ABOUT THIS EXERCISE: Copy each line in the data below that contains the word "agent".

(Dataset entries)
============

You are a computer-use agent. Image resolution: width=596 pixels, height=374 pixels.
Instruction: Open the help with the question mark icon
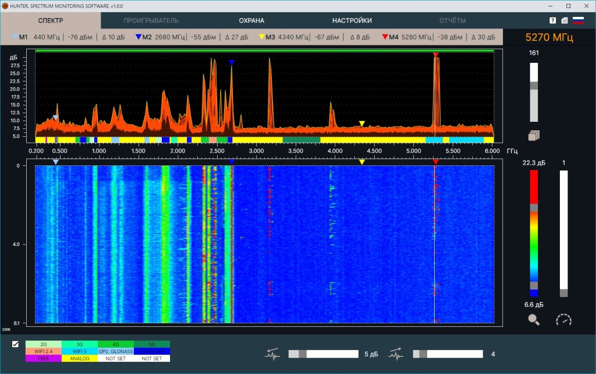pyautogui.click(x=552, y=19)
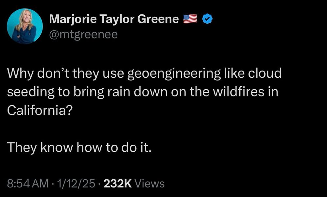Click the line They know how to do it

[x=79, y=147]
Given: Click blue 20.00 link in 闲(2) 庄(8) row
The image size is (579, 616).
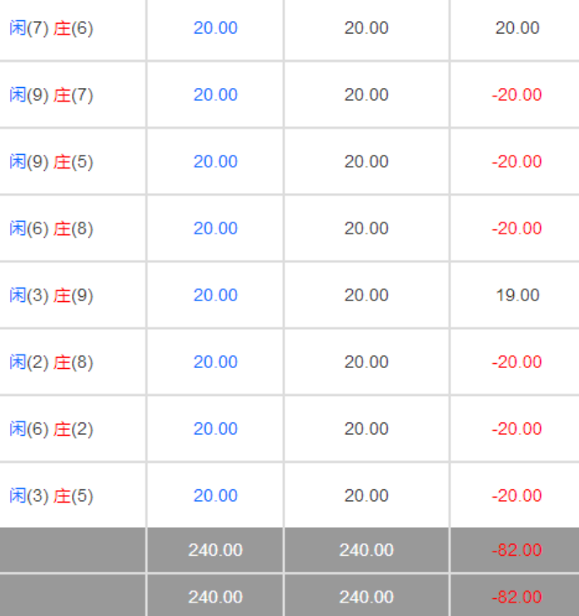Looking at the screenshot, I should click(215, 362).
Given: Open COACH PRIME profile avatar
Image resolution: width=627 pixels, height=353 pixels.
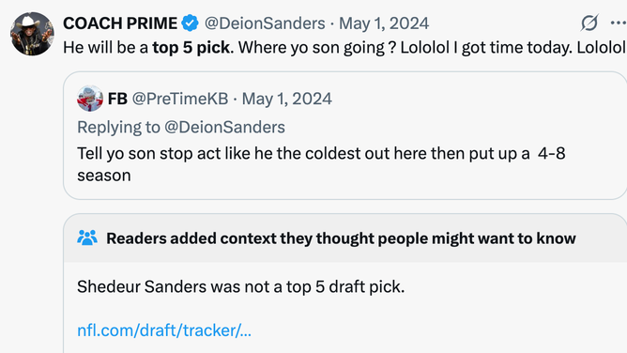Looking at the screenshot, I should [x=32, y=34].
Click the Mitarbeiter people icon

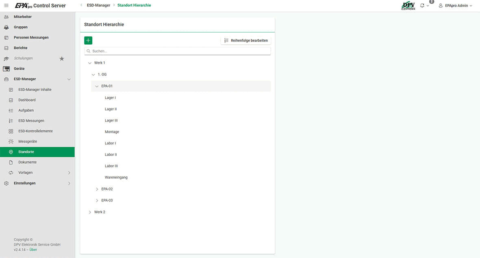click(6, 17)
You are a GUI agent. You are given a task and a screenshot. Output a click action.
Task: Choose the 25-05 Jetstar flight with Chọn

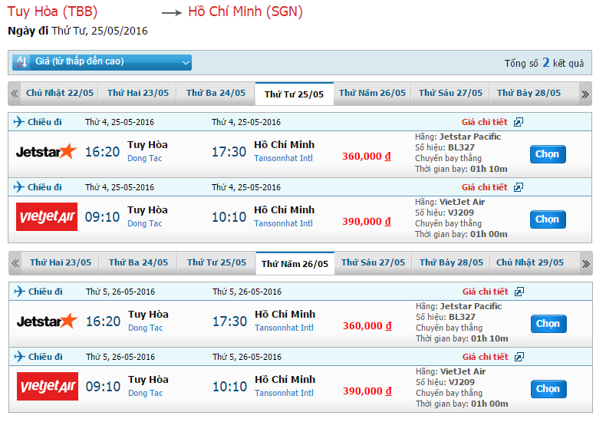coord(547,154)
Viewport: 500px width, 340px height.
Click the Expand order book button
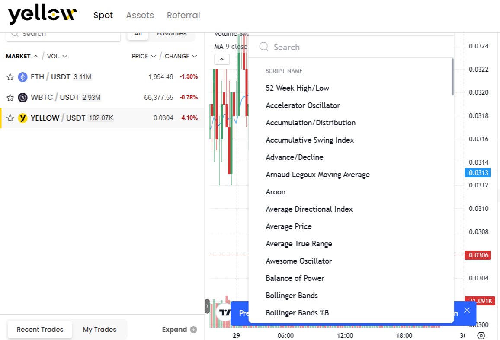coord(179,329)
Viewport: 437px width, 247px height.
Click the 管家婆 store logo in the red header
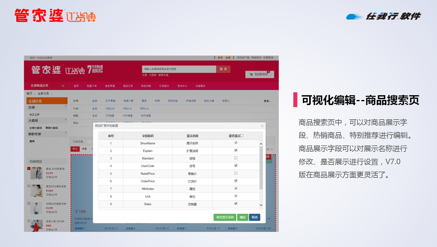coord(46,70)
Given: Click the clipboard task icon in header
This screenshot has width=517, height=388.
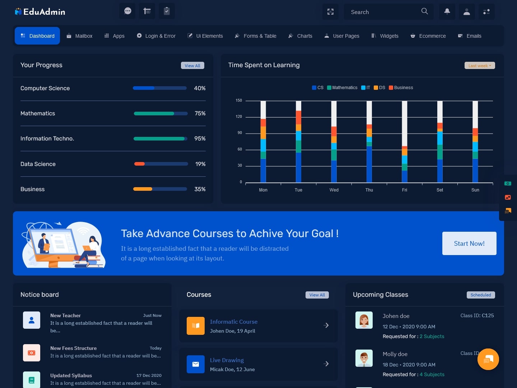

============

RESPONSE TO THE TASK:
You are a computer-use agent. Image resolution: width=596 pixels, height=374 pixels.
You are a GUI agent. You are given a task and a screenshot. Output a click action.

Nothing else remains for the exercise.